Answer these questions using the passage below on Arabidopsis ribosomal RNA genes.
1. In what year was the initial Arabidopsis genome sequence released?
2. In which journal was the new study published?
3. How many different gene subtypes did the new study identify?

[[ Selected passage open ]]

Arabidopsis thaliana is a species grown worldwide for genetic research and was the first plant to have its complete set of chromosomes (its genome) sequenced. The initial genome sequence, released in the year 2000, had numerous gaps, but technological improvements in the years since closed the gaps, one by one, until only two remained: large undefined regions on chromosomes 2 and 4 where genes encoding ribosomal RNAs are repeated in hundreds of copies. These ribosomal RNA gene clusters, known as nucleolus organizer regions (NORs), are not just difficult to define in Arabidopsis; gaps remain at the NORs in the genome sequences of nearly all eukaryotes (organisms whose cells have a nucleus), including humans. This has stymied studies of the NORs, and the genes within them, which encode the RNAs of ribosomes, the protein-synthesizing machines of all living cells. The ribosomal RNA genes are regulated in ways that are not fully understood. For instance, they are known to be under epigenetic control, meaning that they can be turned on or off in a manner that does not depend on their sequence, but it is not clear how. And mis-regulation of the genes occurs in many cancers. As a result, an understanding of ribosomal RNA gene regulation has long been a focus of biomedical research funding, which includes studies in plants, yeast, fruit flies, mice and other model organisms.
A new study, published in Science Advances, reports the complete sequences for the two Arabidopsis NORs and how active and silent ribosomal RNA genes are distributed throughout the NORs.
The paper was authored by postdoctoral researchers Dalen Fultz, Anastasia McKinlay and Ramya Enganti in the laboratory of Craig S. Pikaard, an Investigator of the Howard Hughes Medical Institute and a Distinguished Professor, and Carlos O. Miller Professor, in the Departments of Biology and Molecular and Cellular Biochemistry at Indiana University Bloomington (IUB). Previous studies by the lab had shown that active and silent ribosomal RNA genes subtypes co-exist but associated with different NORs, based on genetic tests. The new study identified more than 70 different gene subtypes, based on subtle differences, that are located either at NOR2 or NOR4, but not both. Knowing the physical positions of all of these subtypes, the authors conducted tests to determine whether each subtype was turned on, to make ribosomal RNA, or turned off. They also tested what happens in genetic mutants that are unable to silence their ribosomal RNA genes. What they found was that one NOR is nearly completely silenced in growing plants, whereas the other NOR accounts for almost all ribosomal RNA gene activity – but only in its central region. Regions of high gene activity were found to correlate with regions where chemical modification of the DNA (by addition of single carbon methyl groups) is low and where neighboring genes tend to be of the same subtype.
The results provide the first glimpse of how ribosomal RNA genes are organized and regulated in the context of complete NORs. Because NORs also differ in activity in other species, including humans and fruit flies, the plant studies provide insights with broad biomedical relevance. The studies also pave the way for future studies in Arabidopsis aimed at understanding NOR epigenetic control and evolution, especially the newly-identified correlation between gene activity and gene subtype homogenization.

[[ Selected passage closed ]]
[[ Given entries open ]]

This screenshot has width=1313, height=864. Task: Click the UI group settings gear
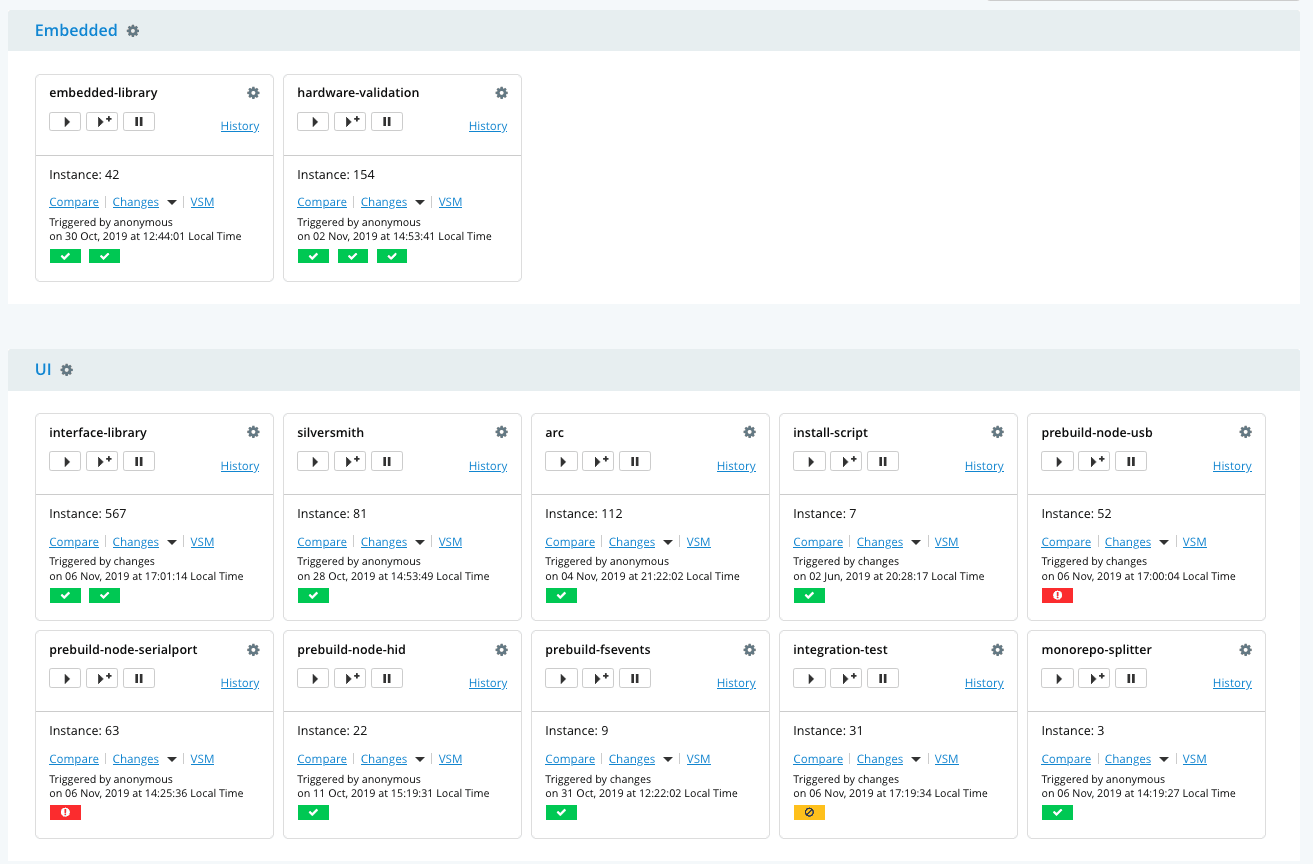click(67, 370)
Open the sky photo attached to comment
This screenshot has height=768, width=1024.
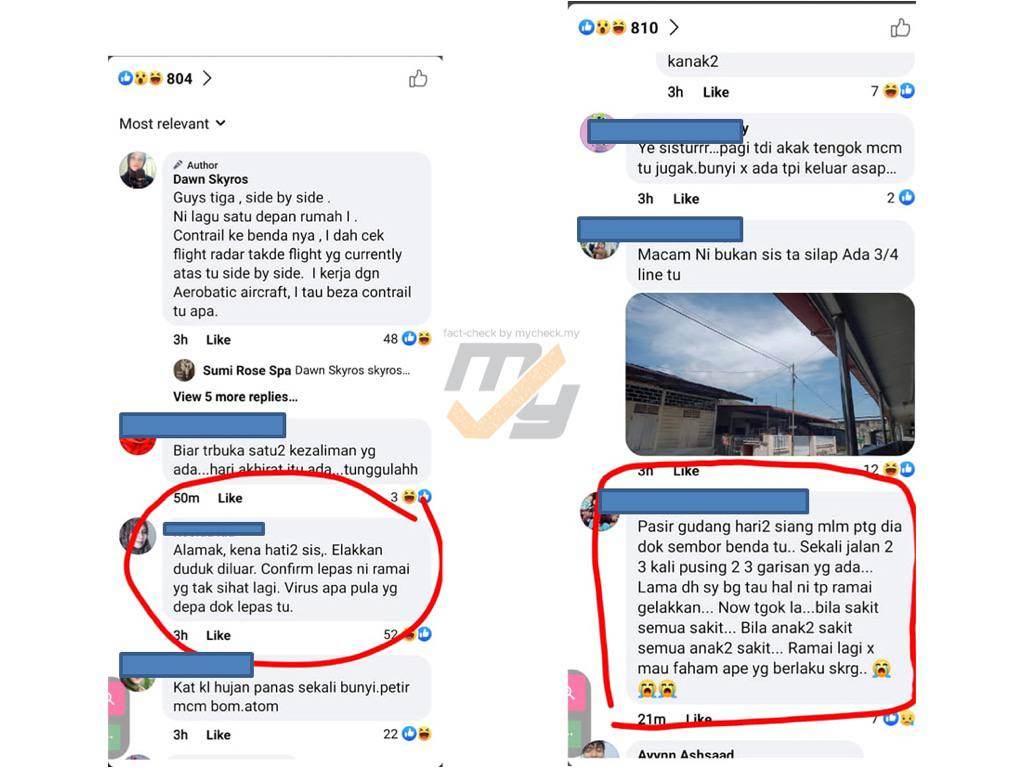coord(770,374)
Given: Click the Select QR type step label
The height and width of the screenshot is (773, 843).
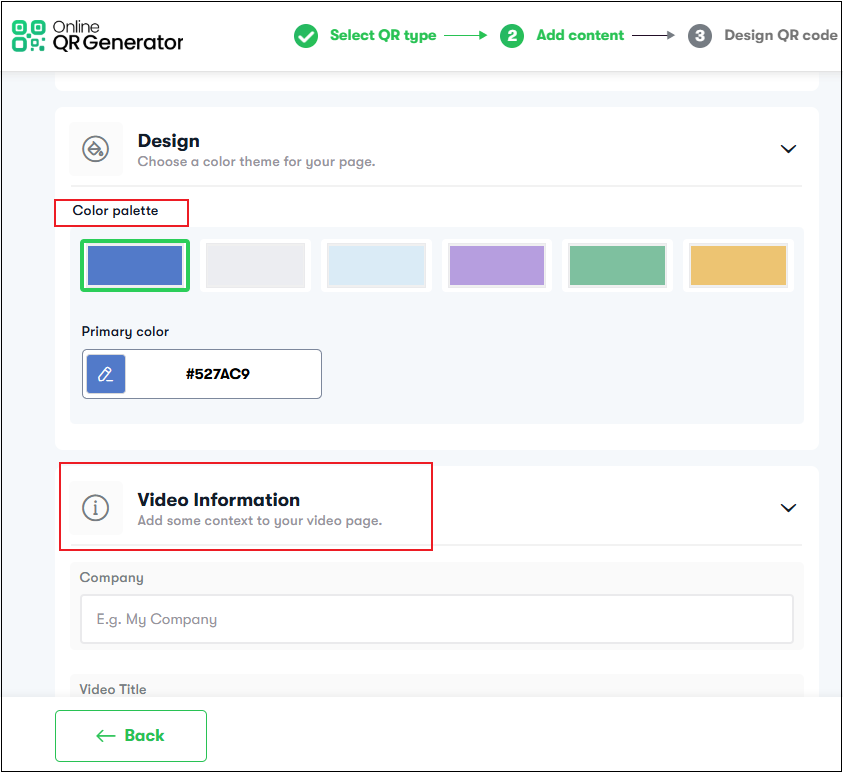Looking at the screenshot, I should point(384,35).
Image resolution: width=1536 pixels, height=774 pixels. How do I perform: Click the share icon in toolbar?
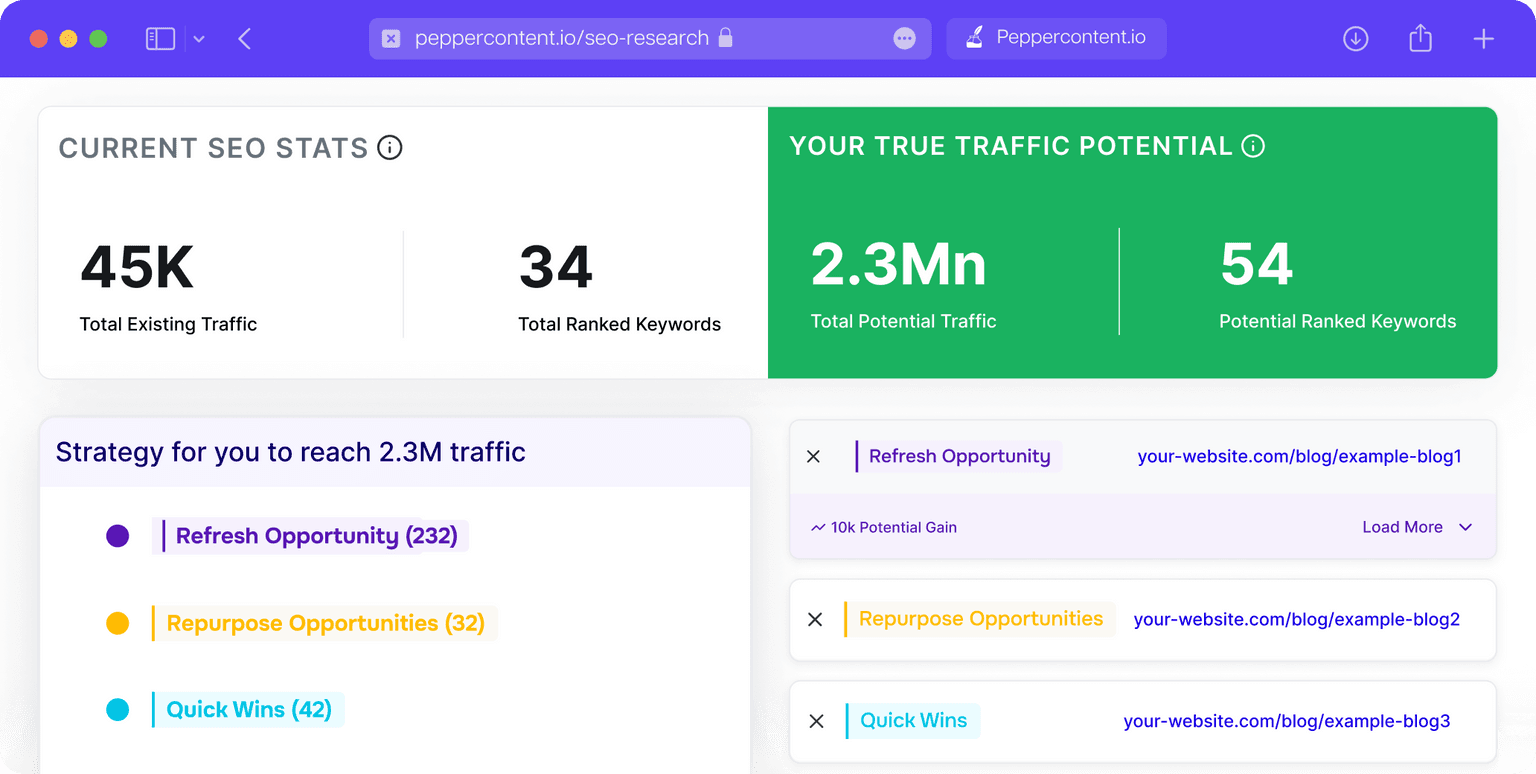(x=1420, y=38)
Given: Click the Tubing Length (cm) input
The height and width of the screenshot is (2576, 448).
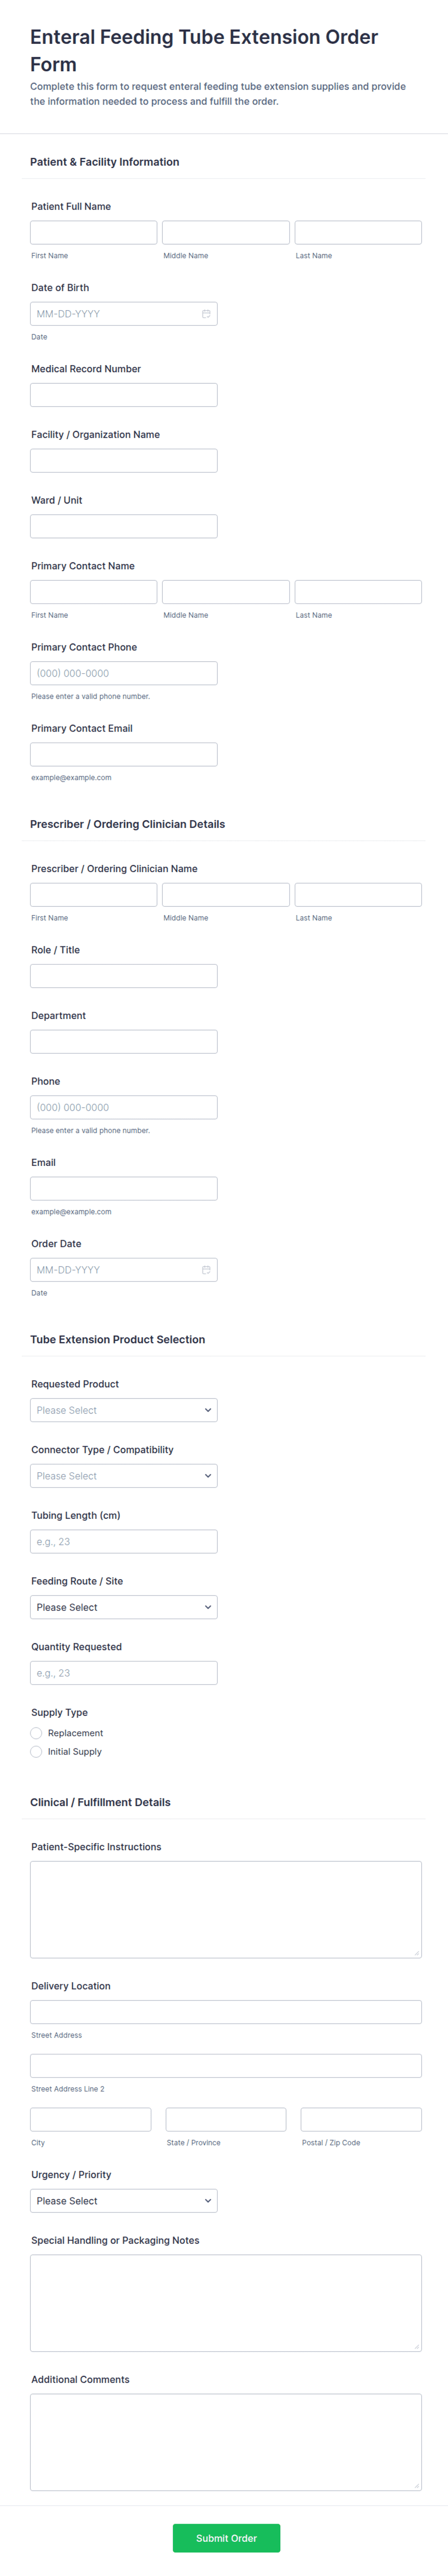Looking at the screenshot, I should pos(123,1541).
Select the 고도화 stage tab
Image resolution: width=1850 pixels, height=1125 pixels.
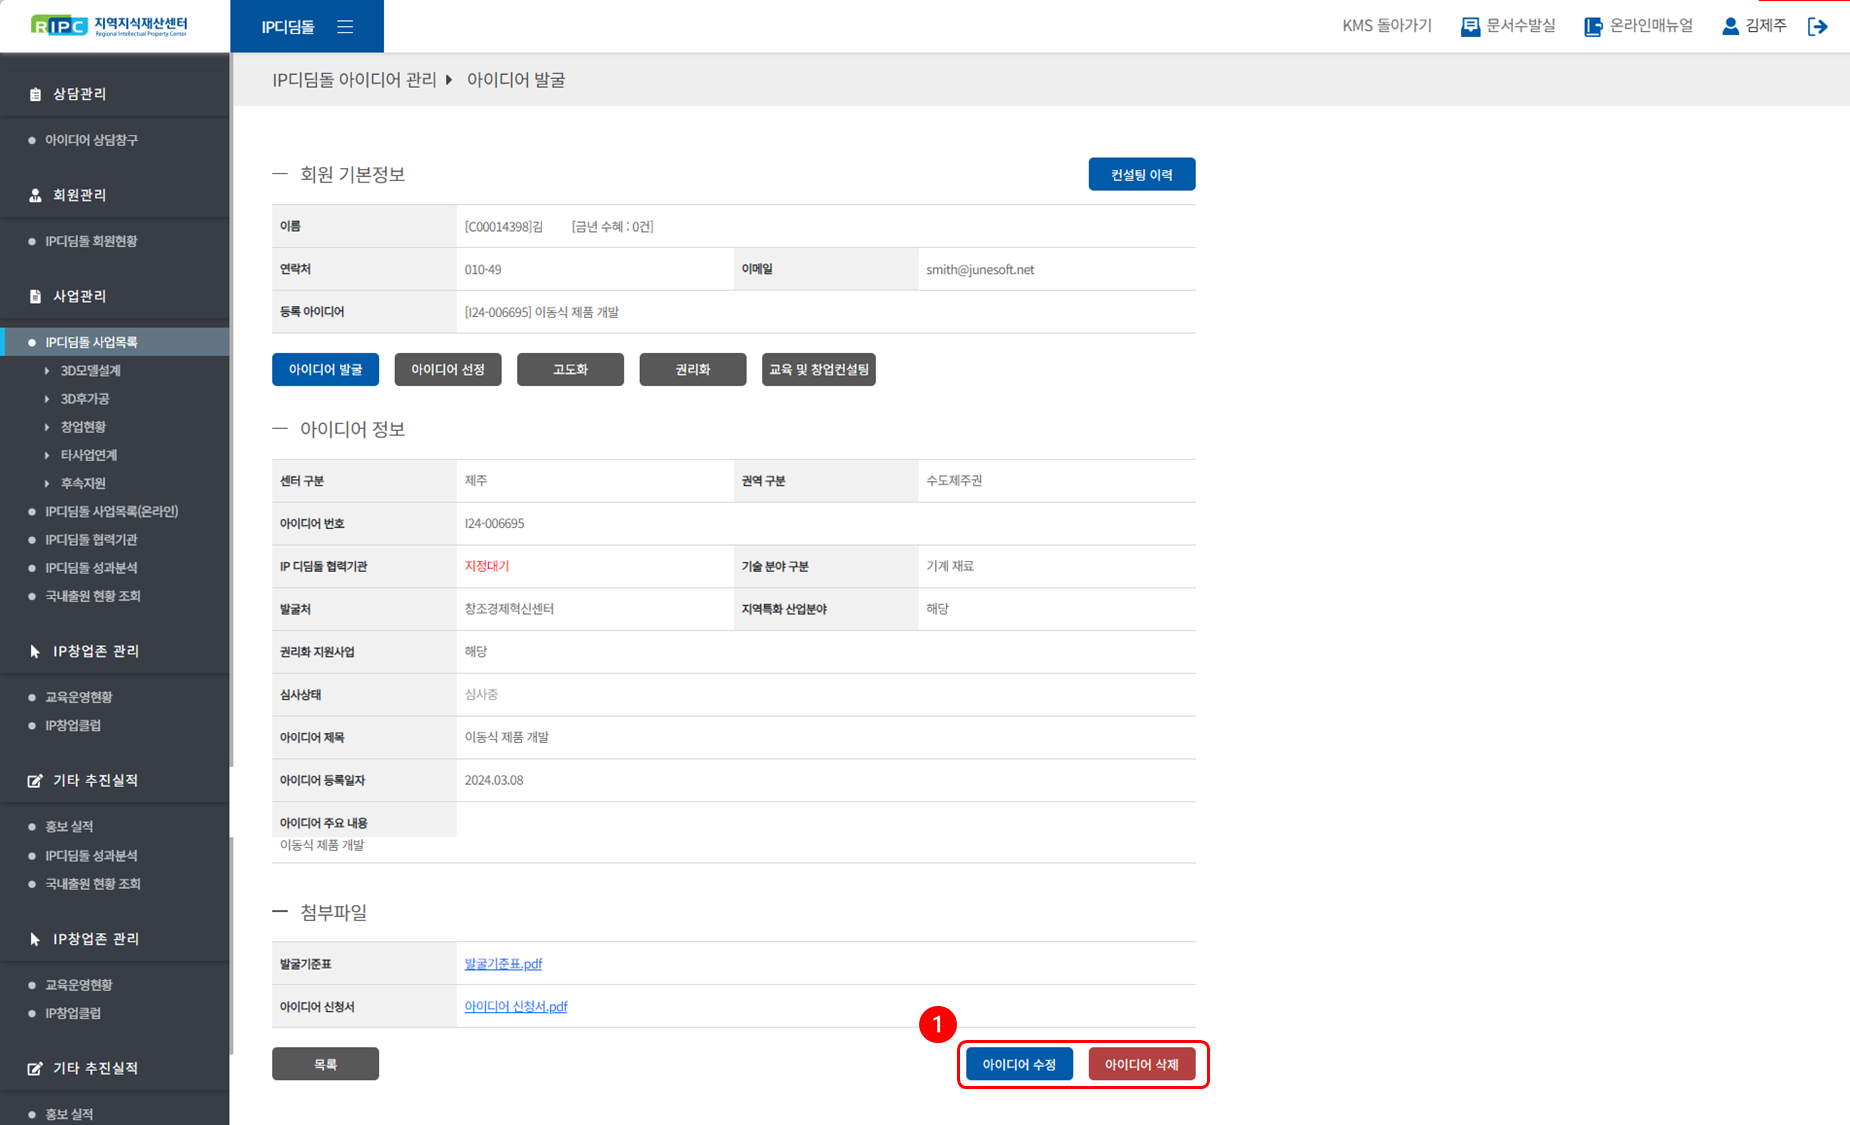coord(570,370)
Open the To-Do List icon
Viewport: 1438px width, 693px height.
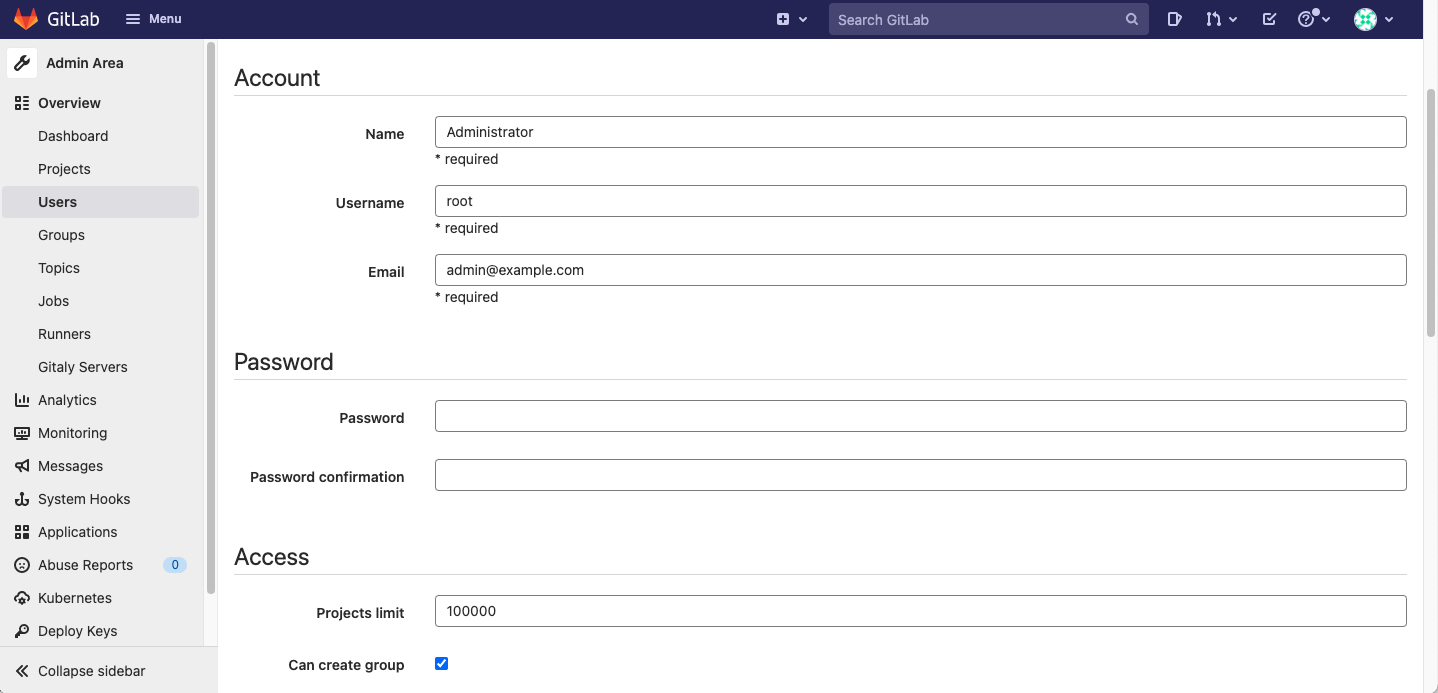(x=1268, y=19)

[[ Given entries closed ]]

* Exercise result
1. 2000
2. Science Advances
3. More than 70